* Material for this exercise *
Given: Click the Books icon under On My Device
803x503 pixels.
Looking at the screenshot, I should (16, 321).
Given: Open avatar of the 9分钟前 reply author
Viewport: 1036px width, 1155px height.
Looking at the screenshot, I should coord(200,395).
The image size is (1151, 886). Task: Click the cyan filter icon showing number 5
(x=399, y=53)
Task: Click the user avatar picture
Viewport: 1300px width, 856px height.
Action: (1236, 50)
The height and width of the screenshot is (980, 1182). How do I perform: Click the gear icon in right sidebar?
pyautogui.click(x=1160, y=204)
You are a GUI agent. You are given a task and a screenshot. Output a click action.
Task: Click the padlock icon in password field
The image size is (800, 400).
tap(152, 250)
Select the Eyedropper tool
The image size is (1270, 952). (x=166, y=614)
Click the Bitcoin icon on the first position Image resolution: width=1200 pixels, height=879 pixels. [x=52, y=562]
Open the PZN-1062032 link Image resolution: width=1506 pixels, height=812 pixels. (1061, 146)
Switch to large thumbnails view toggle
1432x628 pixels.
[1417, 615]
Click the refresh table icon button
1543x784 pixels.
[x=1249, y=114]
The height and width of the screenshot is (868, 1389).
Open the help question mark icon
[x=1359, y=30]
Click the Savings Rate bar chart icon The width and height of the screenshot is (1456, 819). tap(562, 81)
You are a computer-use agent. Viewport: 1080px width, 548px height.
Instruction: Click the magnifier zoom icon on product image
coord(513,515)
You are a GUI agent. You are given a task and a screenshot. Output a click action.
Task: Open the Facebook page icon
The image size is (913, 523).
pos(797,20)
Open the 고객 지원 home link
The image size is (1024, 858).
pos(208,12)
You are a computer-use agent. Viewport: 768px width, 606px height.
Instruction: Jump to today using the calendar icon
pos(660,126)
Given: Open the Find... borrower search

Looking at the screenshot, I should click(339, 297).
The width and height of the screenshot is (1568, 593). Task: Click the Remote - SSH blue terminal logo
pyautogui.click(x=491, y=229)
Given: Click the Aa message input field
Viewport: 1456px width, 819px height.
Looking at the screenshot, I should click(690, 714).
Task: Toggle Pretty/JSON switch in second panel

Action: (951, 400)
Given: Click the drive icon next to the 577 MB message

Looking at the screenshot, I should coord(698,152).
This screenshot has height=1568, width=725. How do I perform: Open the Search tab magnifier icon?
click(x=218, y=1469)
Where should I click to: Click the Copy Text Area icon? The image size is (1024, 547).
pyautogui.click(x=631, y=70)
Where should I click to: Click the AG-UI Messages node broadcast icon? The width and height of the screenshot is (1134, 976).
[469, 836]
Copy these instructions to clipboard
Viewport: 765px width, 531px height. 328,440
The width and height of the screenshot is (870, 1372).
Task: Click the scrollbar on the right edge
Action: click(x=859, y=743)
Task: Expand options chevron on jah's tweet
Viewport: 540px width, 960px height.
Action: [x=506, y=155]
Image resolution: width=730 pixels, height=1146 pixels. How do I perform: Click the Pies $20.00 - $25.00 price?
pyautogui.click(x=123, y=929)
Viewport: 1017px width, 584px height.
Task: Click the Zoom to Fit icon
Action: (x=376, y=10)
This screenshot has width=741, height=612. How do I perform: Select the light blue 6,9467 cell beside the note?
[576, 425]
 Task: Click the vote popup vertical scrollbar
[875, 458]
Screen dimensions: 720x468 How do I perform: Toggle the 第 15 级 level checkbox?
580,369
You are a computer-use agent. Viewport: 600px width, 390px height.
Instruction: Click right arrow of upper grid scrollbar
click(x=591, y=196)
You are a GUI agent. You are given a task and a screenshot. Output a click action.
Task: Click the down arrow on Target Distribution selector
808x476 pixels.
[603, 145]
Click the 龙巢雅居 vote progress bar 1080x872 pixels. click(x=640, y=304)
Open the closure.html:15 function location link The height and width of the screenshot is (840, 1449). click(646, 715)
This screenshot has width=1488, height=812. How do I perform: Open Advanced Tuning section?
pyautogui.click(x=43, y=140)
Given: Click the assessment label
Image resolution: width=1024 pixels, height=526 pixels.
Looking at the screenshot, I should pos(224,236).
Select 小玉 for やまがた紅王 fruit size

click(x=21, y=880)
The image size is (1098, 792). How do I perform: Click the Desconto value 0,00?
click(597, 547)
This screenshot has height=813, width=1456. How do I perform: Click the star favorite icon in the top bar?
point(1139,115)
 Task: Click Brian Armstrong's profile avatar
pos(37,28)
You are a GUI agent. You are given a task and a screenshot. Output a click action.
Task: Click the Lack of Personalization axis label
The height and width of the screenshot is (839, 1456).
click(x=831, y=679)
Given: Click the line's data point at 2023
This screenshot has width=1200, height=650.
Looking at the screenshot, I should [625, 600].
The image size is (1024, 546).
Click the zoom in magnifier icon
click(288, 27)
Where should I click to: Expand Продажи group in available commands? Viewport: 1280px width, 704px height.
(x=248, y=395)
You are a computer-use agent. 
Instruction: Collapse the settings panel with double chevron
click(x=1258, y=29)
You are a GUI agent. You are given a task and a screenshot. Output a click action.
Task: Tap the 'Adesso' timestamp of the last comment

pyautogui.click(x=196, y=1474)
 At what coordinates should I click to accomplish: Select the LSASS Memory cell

* Instruction *
Render the listing above as a Markdown table with two columns, No. and Text. Give each non-blank line its own row with its number, and leave out blank lines.

* Written reply *
| No. | Text |
|---|---|
| 1 | Given: Click the Books icon under On My Device |
| 2 | 803x503 pixels. |
| 3 | Looking at the screenshot, I should (16, 321). |
| 4 | Given: Open avatar of the 9分钟前 reply author |
| 5 | Viewport: 1036px width, 1155px height. |
| 6 | Looking at the screenshot, I should coord(200,395). |
| 7 | The image size is (1151, 886). Task: Click the cyan filter icon showing number 5 |
| 8 | (x=399, y=53) |
| 9 | Task: Click the user avatar picture |
| 10 | Viewport: 1300px width, 856px height. |
| 11 | Action: (1236, 50) |
| 12 | The height and width of the screenshot is (980, 1182). How do I perform: Click the gear icon in right sidebar? |
| 13 | pyautogui.click(x=1160, y=204) |
| 14 | You are a GUI agent. You are given a task and a screenshot. Output a click action. |
| 15 | Task: Click the padlock icon in password field |
| 16 | The image size is (800, 400). |
| 17 | tap(152, 250) |
| 18 | Select the Eyedropper tool |
| 19 | The image size is (1270, 952). (x=166, y=614) |
| 20 | Click the Bitcoin icon on the first position Image resolution: width=1200 pixels, height=879 pixels. [x=52, y=562] |
| 21 | Open the PZN-1062032 link Image resolution: width=1506 pixels, height=812 pixels. (1061, 146) |
| 22 | Switch to large thumbnails view toggle |
| 23 | 1432x628 pixels. |
| 24 | [1417, 615] |
| 25 | Click the refresh table icon button |
| 26 | 1543x784 pixels. |
| 27 | [x=1249, y=114] |
| 28 | The height and width of the screenshot is (868, 1389). |
| 29 | Open the help question mark icon |
| 30 | [x=1359, y=30] |
| 31 | Click the Savings Rate bar chart icon The width and height of the screenshot is (1456, 819). tap(562, 81) |
| 32 | You are a computer-use agent. Viewport: 1080px width, 548px height. |
| 33 | Instruction: Click the magnifier zoom icon on product image |
| 34 | coord(513,515) |
| 35 | You are a GUI agent. You are given a task and a screenshot. Output a click action. |
| 36 | Task: Open the Facebook page icon |
| 37 | The image size is (913, 523). |
| 38 | pos(797,20) |
| 39 | Open the 고객 지원 home link |
| 40 | The image size is (1024, 858). |
| 41 | pos(208,12) |
| 42 | You are a computer-use agent. Viewport: 768px width, 606px height. |
| 43 | Instruction: Jump to today using the calendar icon |
| 44 | pos(660,126) |
| 45 | Given: Open the Find... borrower search |
| 46 | Looking at the screenshot, I should click(339, 297). |
| 47 | The width and height of the screenshot is (1568, 593). Task: Click the Remote - SSH blue terminal logo |
| 48 | pyautogui.click(x=491, y=229) |
| 49 | Given: Click the Aa message input field |
| 50 | Viewport: 1456px width, 819px height. |
| 51 | Looking at the screenshot, I should click(690, 714). |
| 52 | Task: Toggle Pretty/JSON switch in second panel |
| 53 | Action: (951, 400) |
| 54 | Given: Click the drive icon next to the 577 MB message |
| 55 | Looking at the screenshot, I should coord(698,152). |
| 56 | This screenshot has height=1568, width=725. How do I perform: Open the Search tab magnifier icon? |
| 57 | click(x=218, y=1469) |
| 58 | Where should I click to: Click the Copy Text Area icon? The image size is (1024, 547). |
| 59 | pyautogui.click(x=631, y=70) |
| 60 | Where should I click to: Click the AG-UI Messages node broadcast icon? The width and height of the screenshot is (1134, 976). |
| 61 | [469, 836] |
| 62 | Copy these instructions to clipboard |
| 63 | Viewport: 765px width, 531px height. 328,440 |
| 64 | The width and height of the screenshot is (870, 1372). |
| 65 | Task: Click the scrollbar on the right edge |
| 66 | Action: click(x=859, y=743) |
| 67 | Task: Expand options chevron on jah's tweet |
| 68 | Viewport: 540px width, 960px height. |
| 69 | Action: [x=506, y=155] |
| 70 | Image resolution: width=730 pixels, height=1146 pixels. How do I perform: Click the Pies $20.00 - $25.00 price? |
| 71 | pyautogui.click(x=123, y=929) |
| 72 | Viewport: 1017px width, 584px height. |
| 73 | Task: Click the Zoom to Fit icon |
| 74 | Action: (x=376, y=10) |
| 75 | This screenshot has width=741, height=612. How do I perform: Select the light blue 6,9467 cell beside the note? |
| 76 | [576, 425] |
| 77 |  Task: Click the vote popup vertical scrollbar |
| 78 | [875, 458] |
| 79 | Screen dimensions: 720x468 How do I perform: Toggle the 第 15 级 level checkbox? |
| 80 | 580,369 |
| 81 | You are a computer-use agent. Viewport: 600px width, 390px height. |
| 82 | Instruction: Click right arrow of upper grid scrollbar |
| 83 | click(x=591, y=196) |
| 84 | You are a GUI agent. You are given a task and a screenshot. Output a click action. |
| 85 | Task: Click the down arrow on Target Distribution selector |
| 86 | 808x476 pixels. |
| 87 | [603, 145] |
| 88 | Click the 龙巢雅居 vote progress bar 1080x872 pixels. click(x=640, y=304) |
| 89 | Open the closure.html:15 function location link The height and width of the screenshot is (840, 1449). click(646, 715) |
| 90 | This screenshot has width=1488, height=812. How do I perform: Open Advanced Tuning section? |
| 91 | pyautogui.click(x=43, y=140) |
| 92 | Given: Click the assessment label |
| 93 | Image resolution: width=1024 pixels, height=526 pixels. |
| 94 | Looking at the screenshot, I should pos(224,236). |
| 95 | Select 小玉 for やまがた紅王 fruit size |
| 96 | click(x=21, y=880) |
| 97 | The image size is (1098, 792). How do I perform: Click the Desconto value 0,00? |
| 98 | click(597, 547) |
| 99 | This screenshot has height=813, width=1456. How do I perform: Click the star favorite icon in the top bar? |
| 100 | point(1139,115) |
| 101 |  Task: Click Brian Armstrong's profile avatar |
| 102 | pos(37,28) |
| 103 | You are a GUI agent. You are given a task and a screenshot. Output a click action. |
| 104 | Task: Click the Lack of Personalization axis label |
| 105 | The height and width of the screenshot is (839, 1456). |
| 106 | click(x=831, y=679) |
| 107 | Given: Click the line's data point at 2023 |
| 108 | This screenshot has width=1200, height=650. |
| 109 | Looking at the screenshot, I should [625, 600]. |
| 110 | The image size is (1024, 546). |
| 111 | Click the zoom in magnifier icon |
| 112 | click(288, 27) |
| 113 | Where should I click to: Expand Продажи group in available commands? Viewport: 1280px width, 704px height. |
| 114 | (x=248, y=395) |
| 115 | You are a computer-use agent.  |
| 116 | Instruction: Collapse the settings panel with double chevron |
| 117 | click(x=1258, y=29) |
| 118 | You are a GUI agent. You are given a task and a screenshot. Output a click action. |
| 119 | Task: Tap the 'Adesso' timestamp of the last comment |
| 120 | pyautogui.click(x=196, y=1474) |
| 121 |  At what coordinates should I click to accomplish: Select the LSASS Memory cell |